## GOAL OF THE EXERCISE
Convert the rows below into a Markdown table with two columns, "Row No." and "Line". Number each non-blank line in order and omit the blank lines.

━━━━

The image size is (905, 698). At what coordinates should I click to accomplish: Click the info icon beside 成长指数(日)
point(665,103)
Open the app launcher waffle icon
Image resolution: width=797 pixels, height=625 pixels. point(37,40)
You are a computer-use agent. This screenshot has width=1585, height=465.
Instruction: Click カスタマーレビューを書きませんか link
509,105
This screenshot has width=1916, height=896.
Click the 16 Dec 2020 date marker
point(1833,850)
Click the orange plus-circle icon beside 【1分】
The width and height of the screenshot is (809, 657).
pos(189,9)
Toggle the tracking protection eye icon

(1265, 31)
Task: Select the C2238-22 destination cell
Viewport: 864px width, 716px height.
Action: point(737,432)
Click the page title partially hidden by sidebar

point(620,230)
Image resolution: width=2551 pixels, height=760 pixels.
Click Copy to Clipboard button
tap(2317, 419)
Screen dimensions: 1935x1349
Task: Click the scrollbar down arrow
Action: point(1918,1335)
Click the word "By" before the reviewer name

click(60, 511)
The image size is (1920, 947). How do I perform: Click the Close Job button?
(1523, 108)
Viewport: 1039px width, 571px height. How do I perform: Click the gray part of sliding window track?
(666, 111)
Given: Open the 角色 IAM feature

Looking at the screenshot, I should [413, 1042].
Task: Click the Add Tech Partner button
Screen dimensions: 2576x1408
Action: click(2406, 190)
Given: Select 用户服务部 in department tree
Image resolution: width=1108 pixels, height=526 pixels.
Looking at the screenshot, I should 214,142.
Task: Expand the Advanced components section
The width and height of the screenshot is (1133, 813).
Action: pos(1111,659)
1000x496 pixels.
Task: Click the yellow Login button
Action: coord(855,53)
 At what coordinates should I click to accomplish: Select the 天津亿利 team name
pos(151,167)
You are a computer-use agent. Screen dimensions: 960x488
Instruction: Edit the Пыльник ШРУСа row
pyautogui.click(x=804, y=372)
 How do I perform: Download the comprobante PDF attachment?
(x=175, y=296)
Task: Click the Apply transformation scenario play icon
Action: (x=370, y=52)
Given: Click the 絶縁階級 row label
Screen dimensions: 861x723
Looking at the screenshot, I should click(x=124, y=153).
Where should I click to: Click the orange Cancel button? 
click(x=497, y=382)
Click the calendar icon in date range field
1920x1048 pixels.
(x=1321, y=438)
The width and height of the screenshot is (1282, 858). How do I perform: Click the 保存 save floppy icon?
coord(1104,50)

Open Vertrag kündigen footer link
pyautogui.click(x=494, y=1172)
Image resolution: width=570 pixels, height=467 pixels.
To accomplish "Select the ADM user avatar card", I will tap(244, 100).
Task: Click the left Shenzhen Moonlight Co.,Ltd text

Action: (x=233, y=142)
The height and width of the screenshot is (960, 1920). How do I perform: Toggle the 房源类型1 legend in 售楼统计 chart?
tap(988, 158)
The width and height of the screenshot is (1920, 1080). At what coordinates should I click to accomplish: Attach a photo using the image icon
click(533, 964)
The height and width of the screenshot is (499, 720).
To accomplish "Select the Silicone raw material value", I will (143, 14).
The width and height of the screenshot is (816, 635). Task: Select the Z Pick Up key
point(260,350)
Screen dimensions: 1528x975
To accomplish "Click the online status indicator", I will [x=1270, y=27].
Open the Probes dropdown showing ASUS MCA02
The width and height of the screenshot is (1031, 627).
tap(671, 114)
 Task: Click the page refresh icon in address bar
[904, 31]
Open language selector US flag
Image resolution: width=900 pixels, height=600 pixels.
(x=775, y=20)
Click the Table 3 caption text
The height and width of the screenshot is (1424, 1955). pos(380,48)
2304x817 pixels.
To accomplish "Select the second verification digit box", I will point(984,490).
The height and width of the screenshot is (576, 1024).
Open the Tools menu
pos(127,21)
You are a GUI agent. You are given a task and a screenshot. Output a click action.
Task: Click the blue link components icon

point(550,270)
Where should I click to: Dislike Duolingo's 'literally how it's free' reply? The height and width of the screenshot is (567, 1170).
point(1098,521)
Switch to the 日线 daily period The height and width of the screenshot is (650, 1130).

━━━━

## TASK SOLUTION
| Row No. | Line |
|---|---|
| 1 | The image size is (905, 698). At what coordinates should I click to accomplish: Click the info icon beside 成长指数(日) |
| 2 | point(665,103) |
| 3 | Open the app launcher waffle icon |
| 4 | Image resolution: width=797 pixels, height=625 pixels. point(37,40) |
| 5 | You are a computer-use agent. This screenshot has width=1585, height=465. |
| 6 | Instruction: Click カスタマーレビューを書きませんか link |
| 7 | 509,105 |
| 8 | This screenshot has width=1916, height=896. |
| 9 | Click the 16 Dec 2020 date marker |
| 10 | point(1833,850) |
| 11 | Click the orange plus-circle icon beside 【1分】 |
| 12 | The width and height of the screenshot is (809, 657). |
| 13 | pos(189,9) |
| 14 | Toggle the tracking protection eye icon |
| 15 | (1265, 31) |
| 16 | Task: Select the C2238-22 destination cell |
| 17 | Viewport: 864px width, 716px height. |
| 18 | Action: point(737,432) |
| 19 | Click the page title partially hidden by sidebar |
| 20 | point(620,230) |
| 21 | Image resolution: width=2551 pixels, height=760 pixels. |
| 22 | Click Copy to Clipboard button |
| 23 | tap(2317, 419) |
| 24 | Screen dimensions: 1935x1349 |
| 25 | Task: Click the scrollbar down arrow |
| 26 | Action: point(1918,1335) |
| 27 | Click the word "By" before the reviewer name |
| 28 | click(60, 511) |
| 29 | The image size is (1920, 947). How do I perform: Click the Close Job button? |
| 30 | (1523, 108) |
| 31 | Viewport: 1039px width, 571px height. How do I perform: Click the gray part of sliding window track? |
| 32 | (666, 111) |
| 33 | Given: Open the 角色 IAM feature |
| 34 | Looking at the screenshot, I should [413, 1042]. |
| 35 | Task: Click the Add Tech Partner button |
| 36 | Screen dimensions: 2576x1408 |
| 37 | Action: click(2406, 190) |
| 38 | Given: Select 用户服务部 in department tree |
| 39 | Image resolution: width=1108 pixels, height=526 pixels. |
| 40 | Looking at the screenshot, I should 214,142. |
| 41 | Task: Expand the Advanced components section |
| 42 | The width and height of the screenshot is (1133, 813). |
| 43 | Action: pos(1111,659) |
| 44 | 1000x496 pixels. |
| 45 | Task: Click the yellow Login button |
| 46 | Action: coord(855,53) |
| 47 |  At what coordinates should I click to accomplish: Select the 天津亿利 team name |
| 48 | pos(151,167) |
| 49 | You are a computer-use agent. Screen dimensions: 960x488 |
| 50 | Instruction: Edit the Пыльник ШРУСа row |
| 51 | pyautogui.click(x=804, y=372) |
| 52 |  How do I perform: Download the comprobante PDF attachment? |
| 53 | (x=175, y=296) |
| 54 | Task: Click the Apply transformation scenario play icon |
| 55 | Action: (x=370, y=52) |
| 56 | Given: Click the 絶縁階級 row label |
| 57 | Screen dimensions: 861x723 |
| 58 | Looking at the screenshot, I should click(x=124, y=153). |
| 59 | Where should I click to: Click the orange Cancel button?  |
| 60 | click(x=497, y=382) |
| 61 | Click the calendar icon in date range field |
| 62 | 1920x1048 pixels. |
| 63 | (x=1321, y=438) |
| 64 | The width and height of the screenshot is (1282, 858). How do I perform: Click the 保存 save floppy icon? |
| 65 | coord(1104,50) |
| 66 | Open Vertrag kündigen footer link |
| 67 | pyautogui.click(x=494, y=1172) |
| 68 | Image resolution: width=570 pixels, height=467 pixels. |
| 69 | To accomplish "Select the ADM user avatar card", I will tap(244, 100). |
| 70 | Task: Click the left Shenzhen Moonlight Co.,Ltd text |
| 71 | Action: (x=233, y=142) |
| 72 | The height and width of the screenshot is (960, 1920). How do I perform: Toggle the 房源类型1 legend in 售楼统计 chart? |
| 73 | tap(988, 158) |
| 74 | The width and height of the screenshot is (1920, 1080). At what coordinates should I click to accomplish: Attach a photo using the image icon |
| 75 | click(533, 964) |
| 76 | The height and width of the screenshot is (499, 720). |
| 77 | To accomplish "Select the Silicone raw material value", I will (143, 14). |
| 78 | The width and height of the screenshot is (816, 635). Task: Select the Z Pick Up key |
| 79 | point(260,350) |
| 80 | Screen dimensions: 1528x975 |
| 81 | To accomplish "Click the online status indicator", I will [x=1270, y=27]. |
| 82 | Open the Probes dropdown showing ASUS MCA02 |
| 83 | The width and height of the screenshot is (1031, 627). |
| 84 | tap(671, 114) |
| 85 |  Task: Click the page refresh icon in address bar |
| 86 | [904, 31] |
| 87 | Open language selector US flag |
| 88 | Image resolution: width=900 pixels, height=600 pixels. |
| 89 | (x=775, y=20) |
| 90 | Click the Table 3 caption text |
| 91 | The height and width of the screenshot is (1424, 1955). pos(380,48) |
| 92 | 2304x817 pixels. |
| 93 | To accomplish "Select the second verification digit box", I will point(984,490). |
| 94 | The height and width of the screenshot is (576, 1024). |
| 95 | Open the Tools menu |
| 96 | pos(127,21) |
| 97 | You are a GUI agent. You are given a task and a screenshot. Output a click action. |
| 98 | Task: Click the blue link components icon |
| 99 | point(550,270) |
| 100 | Where should I click to: Dislike Duolingo's 'literally how it's free' reply? The height and width of the screenshot is (567, 1170). |
| 101 | point(1098,521) |
| 102 | Switch to the 日线 daily period The height and width of the screenshot is (650, 1130). |